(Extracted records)

####################

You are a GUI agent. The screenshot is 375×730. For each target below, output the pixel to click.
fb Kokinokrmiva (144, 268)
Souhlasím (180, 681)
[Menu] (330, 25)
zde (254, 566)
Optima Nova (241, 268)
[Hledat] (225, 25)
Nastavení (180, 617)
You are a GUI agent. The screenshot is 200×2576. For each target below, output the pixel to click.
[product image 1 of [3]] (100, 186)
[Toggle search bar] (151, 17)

####################

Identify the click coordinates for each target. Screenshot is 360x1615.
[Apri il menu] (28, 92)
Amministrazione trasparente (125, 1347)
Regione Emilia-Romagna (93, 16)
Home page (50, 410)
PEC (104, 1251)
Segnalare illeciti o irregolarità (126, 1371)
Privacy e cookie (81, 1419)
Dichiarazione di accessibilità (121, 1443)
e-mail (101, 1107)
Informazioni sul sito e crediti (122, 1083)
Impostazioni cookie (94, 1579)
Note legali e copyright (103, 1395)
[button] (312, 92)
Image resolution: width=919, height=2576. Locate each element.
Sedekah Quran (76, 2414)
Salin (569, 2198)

####################

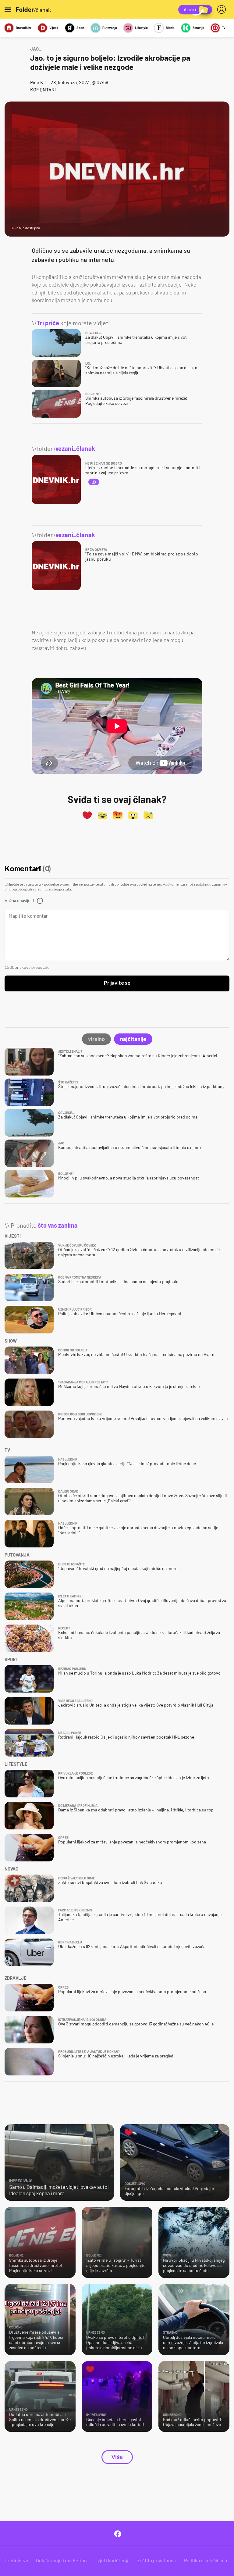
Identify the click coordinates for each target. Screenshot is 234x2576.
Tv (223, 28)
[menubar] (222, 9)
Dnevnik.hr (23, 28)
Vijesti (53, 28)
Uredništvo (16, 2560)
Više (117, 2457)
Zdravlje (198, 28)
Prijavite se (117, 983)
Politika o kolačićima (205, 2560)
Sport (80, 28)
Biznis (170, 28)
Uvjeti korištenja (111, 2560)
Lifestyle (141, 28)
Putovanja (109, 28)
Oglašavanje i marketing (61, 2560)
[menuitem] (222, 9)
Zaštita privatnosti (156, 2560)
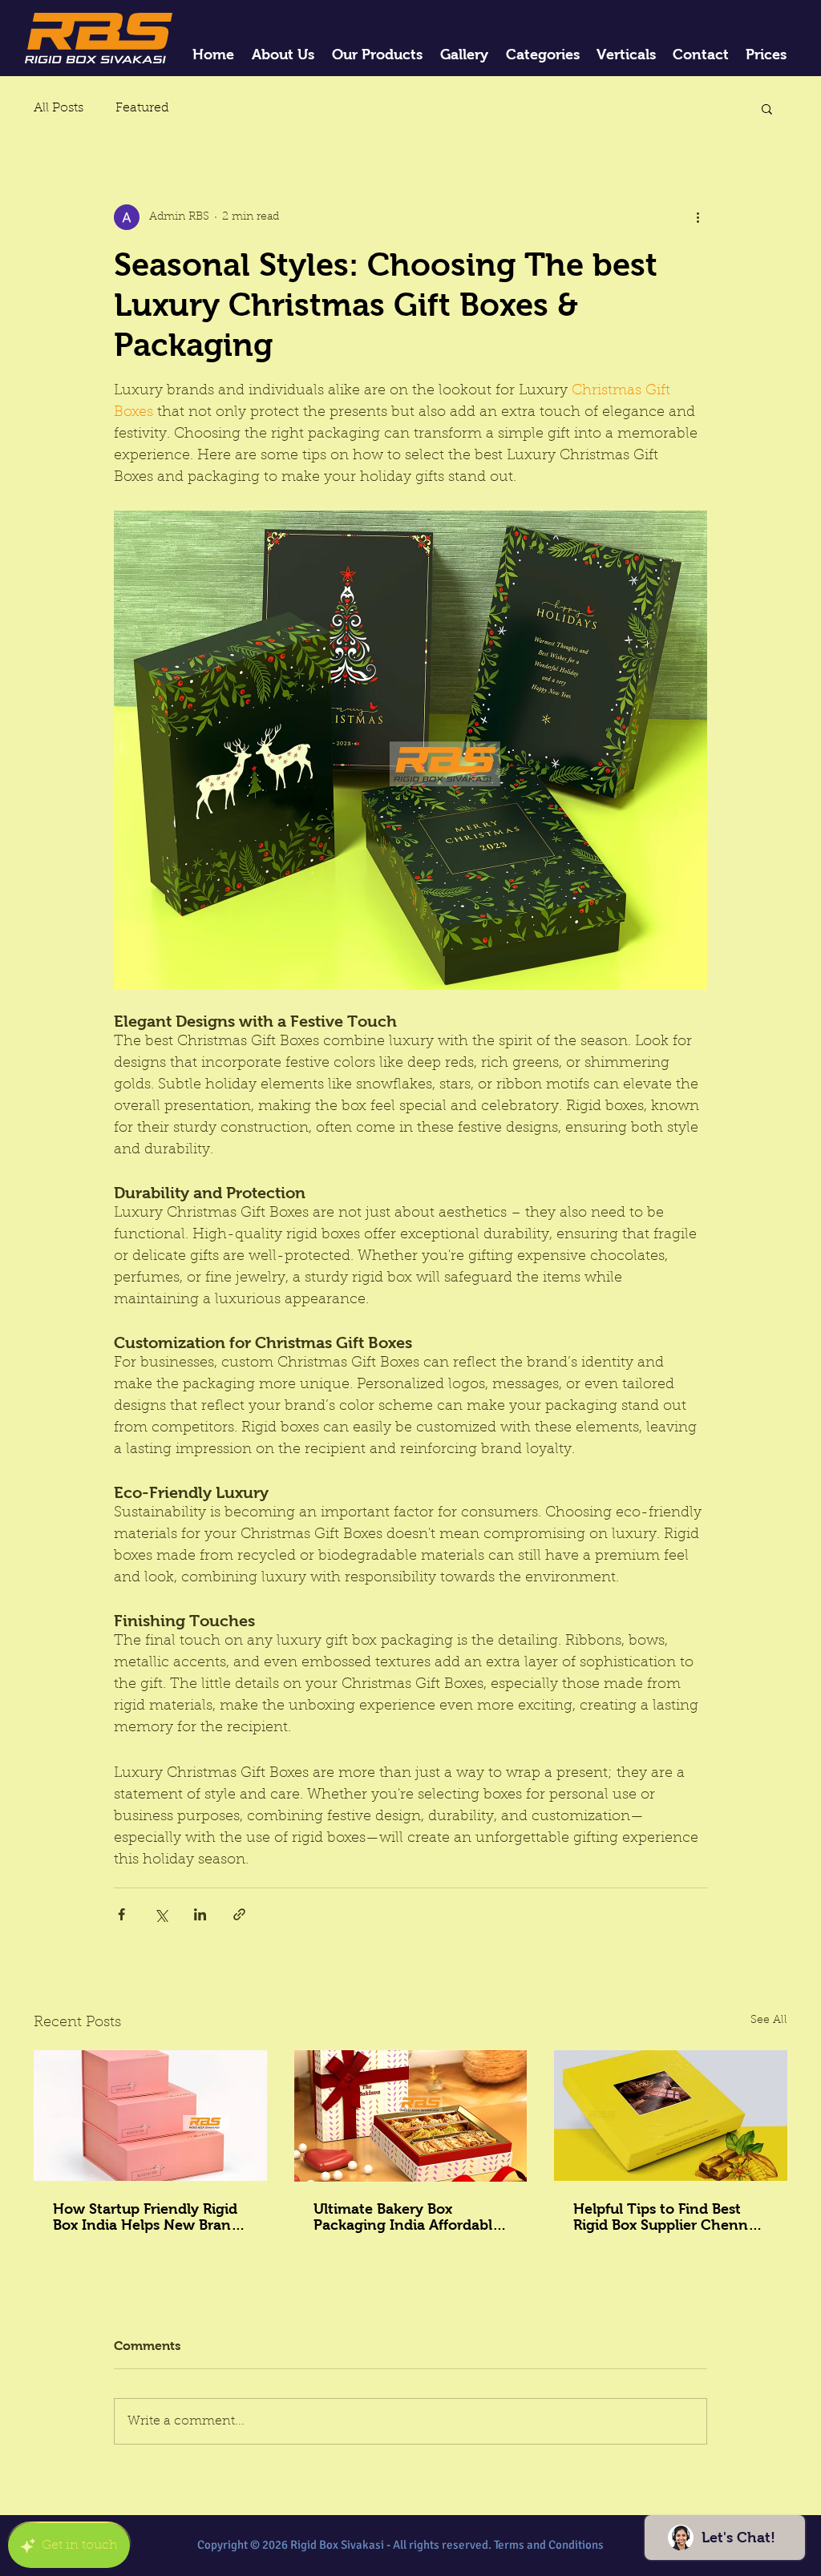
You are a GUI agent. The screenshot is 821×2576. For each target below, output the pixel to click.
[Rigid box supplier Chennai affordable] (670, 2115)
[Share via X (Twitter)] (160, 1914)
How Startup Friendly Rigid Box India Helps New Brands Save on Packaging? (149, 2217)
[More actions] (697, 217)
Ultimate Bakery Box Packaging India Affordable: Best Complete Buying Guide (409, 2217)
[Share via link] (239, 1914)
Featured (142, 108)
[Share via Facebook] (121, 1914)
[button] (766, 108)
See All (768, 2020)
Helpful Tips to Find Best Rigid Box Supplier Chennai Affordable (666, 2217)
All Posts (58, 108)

####################

▶ **Work required**
Please write out, exactly as they appear above, only the lines in the stretch from the line with "You are a GUI agent. The screenshot is 375×730." through the line with "[Toggle search bar] (151, 17)".

▶ **Solution to this task**
You are a GUI agent. The screenshot is 375×730. For each target below, output the pixel to click.
fb Kokinokrmiva (144, 268)
Souhlasím (180, 681)
[Menu] (330, 25)
zde (254, 566)
Optima Nova (241, 268)
[Hledat] (225, 25)
Nastavení (180, 617)
You are a GUI agent. The screenshot is 200×2576. For each target below, output the pixel to click.
[product image 1 of [3]] (100, 186)
[Toggle search bar] (151, 17)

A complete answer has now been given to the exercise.